Extract provided:

— Begin —

Logan Mohtashami says

have heard some wild economic theory on the internet put sales not being used as a proxy for demand is the first

Logan--as I've pointed out many times. Sales only works as a proxy for demand if there is significant excess supply. Do you think there is significant excess supply right now? I don't think you have a good grasp as to what the numbers you post really mean. It's unfortunate. You're almost like a robot--you are good at creating graphs, but you can't get a deep understanding of what they mean.

Logan Mohtashami says

‘I don’t think there is a housing shortage…It’s strictly a matter of low demand, said’ “NAHB Chief Economist Crowe: #housing #NAR @NAHBhome”

If this were the case, prices wouldn't be rising like they have been for the last few years.

29   tatupu70   2015 Sep 24, 2:57pm  

Logan Mohtashami says

Right now, I can actually believe, you really do think sales isn't a proxy for demand. I actually believe you when you say that

It can be, under the right conditions. You just need to understand what those conditions are....

30   _   2015 Sep 24, 3:01pm  

tatupu70 says

but you can't get a deep understanding of what they mean.

Under that economic thesis you would be implying that rental demand isn't strong either even though vacancies are at a cycle low

Because household formation being on the rental side doesn't mean rental is strong, because the sale of a rental contract doesn't = demand

What you're saying that there is no demand curve in housing, because sales don't equal demand, that the renting boom doesn't equal a renting boom either

I have never met any person who sales sales don't equal demand, for that my lady, thank you

31   _   2015 Sep 24, 3:07pm  

tatupu70 says

It can be, under the right conditions. You just need to understand what those conditions are....

Under the housing bubble years because inventory never got past 5 months, that would mean you believe the demand curve was real then or not real

We have more inventory today nationally than we did in 1999-2005 but the demand from main street is much less for both new and existing homes

So demand even during the housing bubble years didn't mean sales = demand correct

32   _   2015 Sep 24, 3:13pm  

This is great stuff,

So the second question, I get the most is why are car sales doing great but home sales aren't

In fact nobody has ever showed me metrics showing me home sales are great. They ask Logan, those car sales are smoking why not homes

Here is a question, does the sale of a car not equal demand either

DTI +LTI factor model for this that explains why car sales are booming and housing isn't

Again, sales don't equal demand
So are car sales doing bad in this cycle

33   Strategist   2015 Sep 24, 4:35pm  

tatupu70 says

Logan Mohtashami says

‘I don’t think there is a housing shortage…It’s strictly a matter of low demand, said’ “NAHB Chief Economist Crowe: #housing #NAR @NAHBhome”

If this were the case, prices wouldn't be rising like they have been for the last few years.

If we have not built enough homes in the last 8 years to accommodate 25 million more people, we must have a home shortage.
When we don't provide enough mortgage loans to deserving home buyers, we start cutting back on demand.

— End —

Information provided:
— Begin —

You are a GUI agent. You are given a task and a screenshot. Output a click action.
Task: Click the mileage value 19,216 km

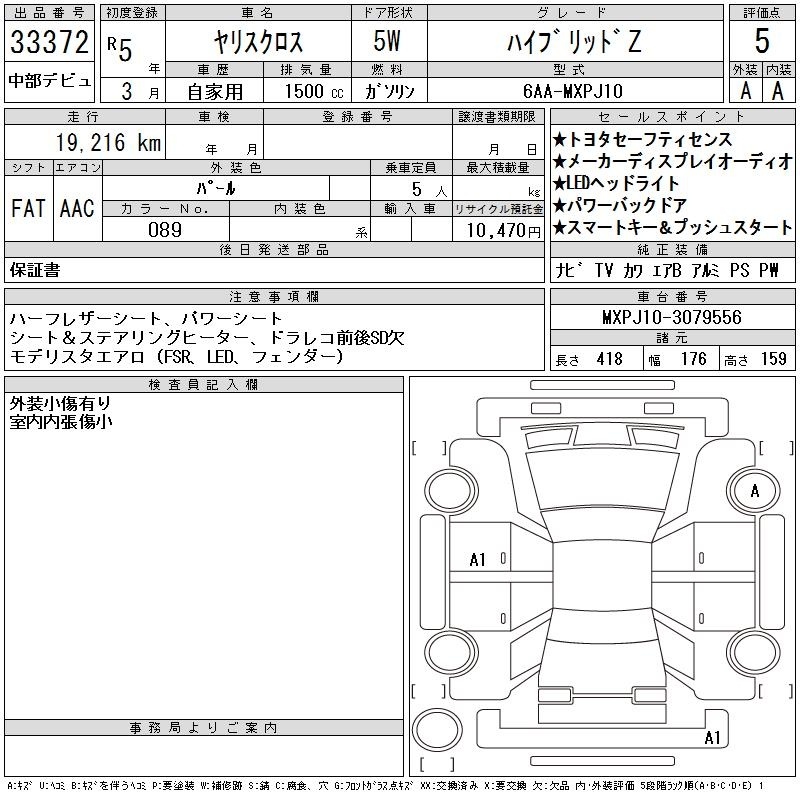click(x=89, y=143)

— End —

Stated goal: Reproduce the passage of the forum thread on housing sales and demand from "33   Strategist" up to and including "a home shortage.".

Solution:
33   Strategist   2015 Sep 24, 4:35pm  

tatupu70 says

Logan Mohtashami says

‘I don’t think there is a housing shortage…It’s strictly a matter of low demand, said’ “NAHB Chief Economist Crowe: #housing #NAR @NAHBhome”

If this were the case, prices wouldn't be rising like they have been for the last few years.

If we have not built enough homes in the last 8 years to accommodate 25 million more people, we must have a home shortage.